»»

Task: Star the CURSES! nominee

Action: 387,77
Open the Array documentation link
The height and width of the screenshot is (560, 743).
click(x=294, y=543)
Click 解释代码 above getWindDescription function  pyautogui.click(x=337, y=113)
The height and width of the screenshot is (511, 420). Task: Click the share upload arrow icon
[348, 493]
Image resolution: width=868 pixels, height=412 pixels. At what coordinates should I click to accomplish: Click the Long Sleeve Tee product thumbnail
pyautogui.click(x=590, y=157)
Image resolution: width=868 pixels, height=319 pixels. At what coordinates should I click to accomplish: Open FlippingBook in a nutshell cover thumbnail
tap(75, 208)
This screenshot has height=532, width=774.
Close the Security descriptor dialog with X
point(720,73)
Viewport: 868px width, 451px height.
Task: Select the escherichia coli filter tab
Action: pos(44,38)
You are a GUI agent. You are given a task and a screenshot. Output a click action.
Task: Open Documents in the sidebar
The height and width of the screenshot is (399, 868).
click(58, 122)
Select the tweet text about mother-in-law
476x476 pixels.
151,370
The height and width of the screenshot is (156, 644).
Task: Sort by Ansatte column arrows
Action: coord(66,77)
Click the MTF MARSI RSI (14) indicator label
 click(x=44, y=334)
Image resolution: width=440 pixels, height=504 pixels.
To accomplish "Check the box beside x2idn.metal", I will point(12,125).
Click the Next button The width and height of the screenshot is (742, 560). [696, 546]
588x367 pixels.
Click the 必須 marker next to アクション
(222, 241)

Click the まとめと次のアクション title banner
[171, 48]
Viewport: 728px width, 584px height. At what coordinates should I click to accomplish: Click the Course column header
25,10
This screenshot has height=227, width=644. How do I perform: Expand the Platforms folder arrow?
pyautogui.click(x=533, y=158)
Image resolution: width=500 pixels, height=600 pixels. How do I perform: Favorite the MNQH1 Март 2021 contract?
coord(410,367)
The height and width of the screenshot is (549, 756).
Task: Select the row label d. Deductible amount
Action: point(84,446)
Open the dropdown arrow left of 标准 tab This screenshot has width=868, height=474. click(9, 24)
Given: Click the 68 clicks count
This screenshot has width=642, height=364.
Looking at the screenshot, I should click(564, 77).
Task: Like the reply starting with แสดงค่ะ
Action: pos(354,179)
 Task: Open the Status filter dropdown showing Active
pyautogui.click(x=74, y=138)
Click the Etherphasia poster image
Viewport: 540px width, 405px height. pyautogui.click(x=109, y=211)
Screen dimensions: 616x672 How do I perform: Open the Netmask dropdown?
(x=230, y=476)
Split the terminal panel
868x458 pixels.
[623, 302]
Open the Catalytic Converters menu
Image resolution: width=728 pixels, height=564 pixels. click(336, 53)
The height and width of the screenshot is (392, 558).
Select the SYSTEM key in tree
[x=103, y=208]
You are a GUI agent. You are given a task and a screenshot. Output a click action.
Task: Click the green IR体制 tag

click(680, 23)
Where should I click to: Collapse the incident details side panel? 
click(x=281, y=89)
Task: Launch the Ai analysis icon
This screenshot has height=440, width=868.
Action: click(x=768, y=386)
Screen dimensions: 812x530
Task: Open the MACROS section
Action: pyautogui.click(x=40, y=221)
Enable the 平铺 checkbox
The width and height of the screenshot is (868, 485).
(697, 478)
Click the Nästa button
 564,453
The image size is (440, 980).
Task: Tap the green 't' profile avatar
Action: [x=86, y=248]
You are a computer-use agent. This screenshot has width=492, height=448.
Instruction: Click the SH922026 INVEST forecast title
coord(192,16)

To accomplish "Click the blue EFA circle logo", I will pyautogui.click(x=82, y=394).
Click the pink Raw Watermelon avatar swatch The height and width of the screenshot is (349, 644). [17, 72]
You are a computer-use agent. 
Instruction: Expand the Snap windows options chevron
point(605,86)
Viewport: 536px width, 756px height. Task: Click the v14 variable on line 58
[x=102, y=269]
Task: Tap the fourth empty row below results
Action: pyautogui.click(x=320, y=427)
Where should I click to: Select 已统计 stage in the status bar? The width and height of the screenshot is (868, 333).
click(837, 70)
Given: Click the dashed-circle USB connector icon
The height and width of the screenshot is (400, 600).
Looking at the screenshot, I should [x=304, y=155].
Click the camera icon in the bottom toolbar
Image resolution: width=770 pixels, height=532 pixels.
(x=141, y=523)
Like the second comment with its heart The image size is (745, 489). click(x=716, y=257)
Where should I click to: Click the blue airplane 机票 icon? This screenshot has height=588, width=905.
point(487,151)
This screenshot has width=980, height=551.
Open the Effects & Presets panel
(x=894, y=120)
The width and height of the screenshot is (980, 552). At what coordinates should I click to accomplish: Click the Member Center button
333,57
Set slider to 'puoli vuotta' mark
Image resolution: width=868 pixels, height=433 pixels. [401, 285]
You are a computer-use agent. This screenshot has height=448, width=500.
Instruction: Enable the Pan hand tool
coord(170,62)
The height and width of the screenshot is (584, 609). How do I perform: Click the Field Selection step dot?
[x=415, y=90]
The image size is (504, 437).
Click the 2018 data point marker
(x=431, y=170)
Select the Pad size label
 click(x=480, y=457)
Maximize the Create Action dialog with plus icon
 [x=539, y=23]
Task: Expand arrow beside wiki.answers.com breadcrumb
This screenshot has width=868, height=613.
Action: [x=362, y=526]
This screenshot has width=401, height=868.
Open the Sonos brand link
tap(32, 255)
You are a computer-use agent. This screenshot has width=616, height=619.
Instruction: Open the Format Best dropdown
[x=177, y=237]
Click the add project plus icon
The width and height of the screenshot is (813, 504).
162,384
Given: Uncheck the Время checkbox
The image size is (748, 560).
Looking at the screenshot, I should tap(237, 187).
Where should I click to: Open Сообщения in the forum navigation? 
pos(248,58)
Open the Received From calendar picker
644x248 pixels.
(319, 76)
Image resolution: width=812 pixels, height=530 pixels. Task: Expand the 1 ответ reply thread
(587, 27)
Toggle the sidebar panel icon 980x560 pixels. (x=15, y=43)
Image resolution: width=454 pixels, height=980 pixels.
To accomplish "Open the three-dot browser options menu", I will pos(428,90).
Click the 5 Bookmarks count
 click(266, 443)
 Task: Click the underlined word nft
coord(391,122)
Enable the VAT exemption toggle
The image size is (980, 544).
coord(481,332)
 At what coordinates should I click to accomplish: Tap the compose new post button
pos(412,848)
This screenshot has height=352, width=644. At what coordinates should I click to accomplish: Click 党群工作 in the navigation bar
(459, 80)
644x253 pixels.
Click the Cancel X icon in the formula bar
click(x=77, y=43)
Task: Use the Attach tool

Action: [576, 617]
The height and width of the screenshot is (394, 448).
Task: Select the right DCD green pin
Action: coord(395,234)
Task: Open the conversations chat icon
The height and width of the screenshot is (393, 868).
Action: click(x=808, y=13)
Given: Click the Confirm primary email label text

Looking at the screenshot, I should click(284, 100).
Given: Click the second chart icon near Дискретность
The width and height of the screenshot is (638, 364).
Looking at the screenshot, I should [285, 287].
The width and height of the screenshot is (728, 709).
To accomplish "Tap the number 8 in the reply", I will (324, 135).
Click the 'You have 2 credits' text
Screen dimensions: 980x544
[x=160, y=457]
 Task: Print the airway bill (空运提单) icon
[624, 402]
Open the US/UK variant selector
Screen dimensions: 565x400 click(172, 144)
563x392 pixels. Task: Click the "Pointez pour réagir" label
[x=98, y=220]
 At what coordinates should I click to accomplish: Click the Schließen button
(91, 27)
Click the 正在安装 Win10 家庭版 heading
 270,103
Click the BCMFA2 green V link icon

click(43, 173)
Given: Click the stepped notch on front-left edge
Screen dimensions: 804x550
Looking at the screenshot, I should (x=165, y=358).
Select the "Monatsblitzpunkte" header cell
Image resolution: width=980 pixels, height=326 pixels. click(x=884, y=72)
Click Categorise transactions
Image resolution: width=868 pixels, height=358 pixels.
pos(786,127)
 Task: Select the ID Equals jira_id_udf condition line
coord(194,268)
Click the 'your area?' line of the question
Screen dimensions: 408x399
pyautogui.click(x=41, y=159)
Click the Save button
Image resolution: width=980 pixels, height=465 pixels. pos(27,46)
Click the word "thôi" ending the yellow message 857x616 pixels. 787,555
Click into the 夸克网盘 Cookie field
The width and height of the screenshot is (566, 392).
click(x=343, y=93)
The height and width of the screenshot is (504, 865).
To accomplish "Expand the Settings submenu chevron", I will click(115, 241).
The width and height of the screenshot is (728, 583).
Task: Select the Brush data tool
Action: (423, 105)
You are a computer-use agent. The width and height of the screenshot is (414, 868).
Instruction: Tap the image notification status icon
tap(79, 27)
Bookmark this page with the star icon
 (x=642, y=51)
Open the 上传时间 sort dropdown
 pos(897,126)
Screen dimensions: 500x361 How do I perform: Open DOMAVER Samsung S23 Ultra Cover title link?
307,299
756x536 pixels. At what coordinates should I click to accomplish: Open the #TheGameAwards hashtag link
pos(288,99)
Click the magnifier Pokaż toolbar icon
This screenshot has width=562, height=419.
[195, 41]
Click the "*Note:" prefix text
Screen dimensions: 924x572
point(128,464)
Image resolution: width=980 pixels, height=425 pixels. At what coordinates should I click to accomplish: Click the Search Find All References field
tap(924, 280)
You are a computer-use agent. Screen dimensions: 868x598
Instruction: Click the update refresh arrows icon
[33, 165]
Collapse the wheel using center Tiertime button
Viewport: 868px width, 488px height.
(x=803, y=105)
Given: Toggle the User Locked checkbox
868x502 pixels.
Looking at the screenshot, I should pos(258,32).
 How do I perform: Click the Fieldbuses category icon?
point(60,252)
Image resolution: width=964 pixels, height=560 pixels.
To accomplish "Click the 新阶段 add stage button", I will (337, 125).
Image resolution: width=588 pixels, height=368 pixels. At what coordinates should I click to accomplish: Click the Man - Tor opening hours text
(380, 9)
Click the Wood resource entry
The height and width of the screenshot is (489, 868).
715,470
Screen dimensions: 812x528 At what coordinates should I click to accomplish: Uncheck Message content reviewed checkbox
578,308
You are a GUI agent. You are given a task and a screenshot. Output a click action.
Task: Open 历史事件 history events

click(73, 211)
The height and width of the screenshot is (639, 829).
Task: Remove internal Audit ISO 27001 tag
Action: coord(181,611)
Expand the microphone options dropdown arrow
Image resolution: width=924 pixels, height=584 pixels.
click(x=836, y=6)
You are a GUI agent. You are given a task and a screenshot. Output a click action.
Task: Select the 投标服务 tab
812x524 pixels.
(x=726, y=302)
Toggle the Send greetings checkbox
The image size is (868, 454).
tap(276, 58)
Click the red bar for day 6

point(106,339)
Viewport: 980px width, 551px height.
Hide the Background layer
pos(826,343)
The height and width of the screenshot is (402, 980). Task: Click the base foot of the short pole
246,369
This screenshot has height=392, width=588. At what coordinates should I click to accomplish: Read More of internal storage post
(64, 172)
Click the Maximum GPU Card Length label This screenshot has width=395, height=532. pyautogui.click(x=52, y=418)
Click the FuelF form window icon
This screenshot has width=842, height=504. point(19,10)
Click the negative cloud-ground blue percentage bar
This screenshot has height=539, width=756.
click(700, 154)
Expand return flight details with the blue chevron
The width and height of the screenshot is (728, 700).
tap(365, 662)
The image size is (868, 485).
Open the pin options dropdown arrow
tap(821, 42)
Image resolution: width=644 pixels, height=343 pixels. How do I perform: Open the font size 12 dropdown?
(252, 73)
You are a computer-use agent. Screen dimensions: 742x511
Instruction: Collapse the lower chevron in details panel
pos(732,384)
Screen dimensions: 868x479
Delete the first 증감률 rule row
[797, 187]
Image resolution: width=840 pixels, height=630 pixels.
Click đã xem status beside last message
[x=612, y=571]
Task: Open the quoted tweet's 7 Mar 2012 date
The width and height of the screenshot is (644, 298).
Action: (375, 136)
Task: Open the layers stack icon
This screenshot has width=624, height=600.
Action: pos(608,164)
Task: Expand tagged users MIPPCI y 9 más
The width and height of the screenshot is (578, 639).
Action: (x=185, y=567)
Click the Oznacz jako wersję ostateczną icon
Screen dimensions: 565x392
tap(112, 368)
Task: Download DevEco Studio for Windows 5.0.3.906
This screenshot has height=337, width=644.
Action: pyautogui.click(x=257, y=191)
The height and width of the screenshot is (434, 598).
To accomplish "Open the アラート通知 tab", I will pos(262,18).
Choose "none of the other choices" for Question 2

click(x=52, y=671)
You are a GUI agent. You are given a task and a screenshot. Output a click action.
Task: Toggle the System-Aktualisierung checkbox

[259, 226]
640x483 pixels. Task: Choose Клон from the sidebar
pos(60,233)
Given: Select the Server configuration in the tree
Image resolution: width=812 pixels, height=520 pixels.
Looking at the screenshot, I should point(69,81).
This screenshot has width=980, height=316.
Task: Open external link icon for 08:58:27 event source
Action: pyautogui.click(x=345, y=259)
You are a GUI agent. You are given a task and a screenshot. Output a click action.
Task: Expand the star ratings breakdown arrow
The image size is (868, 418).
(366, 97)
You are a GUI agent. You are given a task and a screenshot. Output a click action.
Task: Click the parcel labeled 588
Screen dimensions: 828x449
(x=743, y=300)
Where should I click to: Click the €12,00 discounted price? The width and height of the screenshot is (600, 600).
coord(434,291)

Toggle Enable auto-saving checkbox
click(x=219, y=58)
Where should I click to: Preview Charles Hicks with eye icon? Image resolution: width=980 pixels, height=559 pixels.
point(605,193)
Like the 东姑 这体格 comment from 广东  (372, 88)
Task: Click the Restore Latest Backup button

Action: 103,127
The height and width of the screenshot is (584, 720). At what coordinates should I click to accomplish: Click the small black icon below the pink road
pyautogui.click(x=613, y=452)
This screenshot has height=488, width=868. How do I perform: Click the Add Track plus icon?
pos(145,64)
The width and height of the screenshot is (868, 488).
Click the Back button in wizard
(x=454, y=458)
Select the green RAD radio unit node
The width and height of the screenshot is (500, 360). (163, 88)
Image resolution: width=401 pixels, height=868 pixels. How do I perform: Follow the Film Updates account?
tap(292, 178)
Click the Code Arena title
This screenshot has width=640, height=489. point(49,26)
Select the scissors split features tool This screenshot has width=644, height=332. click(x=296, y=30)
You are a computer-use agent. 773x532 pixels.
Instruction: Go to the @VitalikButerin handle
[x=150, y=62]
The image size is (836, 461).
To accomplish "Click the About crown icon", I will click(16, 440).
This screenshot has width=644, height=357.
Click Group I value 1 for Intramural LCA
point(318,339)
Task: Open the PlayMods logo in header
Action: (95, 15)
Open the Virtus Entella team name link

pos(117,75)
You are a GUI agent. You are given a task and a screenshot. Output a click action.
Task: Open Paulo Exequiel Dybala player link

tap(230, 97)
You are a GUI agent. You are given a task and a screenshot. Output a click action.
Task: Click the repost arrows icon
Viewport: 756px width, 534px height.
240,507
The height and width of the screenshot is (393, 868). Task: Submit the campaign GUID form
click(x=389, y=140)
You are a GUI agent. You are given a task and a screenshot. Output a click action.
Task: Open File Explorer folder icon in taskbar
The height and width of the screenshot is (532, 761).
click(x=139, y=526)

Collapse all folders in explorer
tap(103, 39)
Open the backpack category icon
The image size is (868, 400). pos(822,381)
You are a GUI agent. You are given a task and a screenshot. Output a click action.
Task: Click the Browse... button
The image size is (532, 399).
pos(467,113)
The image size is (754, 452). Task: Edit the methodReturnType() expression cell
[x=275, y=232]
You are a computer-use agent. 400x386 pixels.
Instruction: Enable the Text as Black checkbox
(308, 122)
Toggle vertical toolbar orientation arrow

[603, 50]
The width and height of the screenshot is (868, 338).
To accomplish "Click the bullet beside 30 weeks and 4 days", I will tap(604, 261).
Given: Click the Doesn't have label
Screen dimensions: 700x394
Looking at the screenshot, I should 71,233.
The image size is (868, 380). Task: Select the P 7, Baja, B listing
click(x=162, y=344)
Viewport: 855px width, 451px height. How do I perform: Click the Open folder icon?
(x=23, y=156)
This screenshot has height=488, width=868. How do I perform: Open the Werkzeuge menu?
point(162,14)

««

TO DO =>
Wherever a line of the records above contains the string "left", copy that line out.

ANSWER =>
Open the dropdown arrow left of 标准 tab This screenshot has width=868, height=474. click(9, 24)
Given: Click the stepped notch on front-left edge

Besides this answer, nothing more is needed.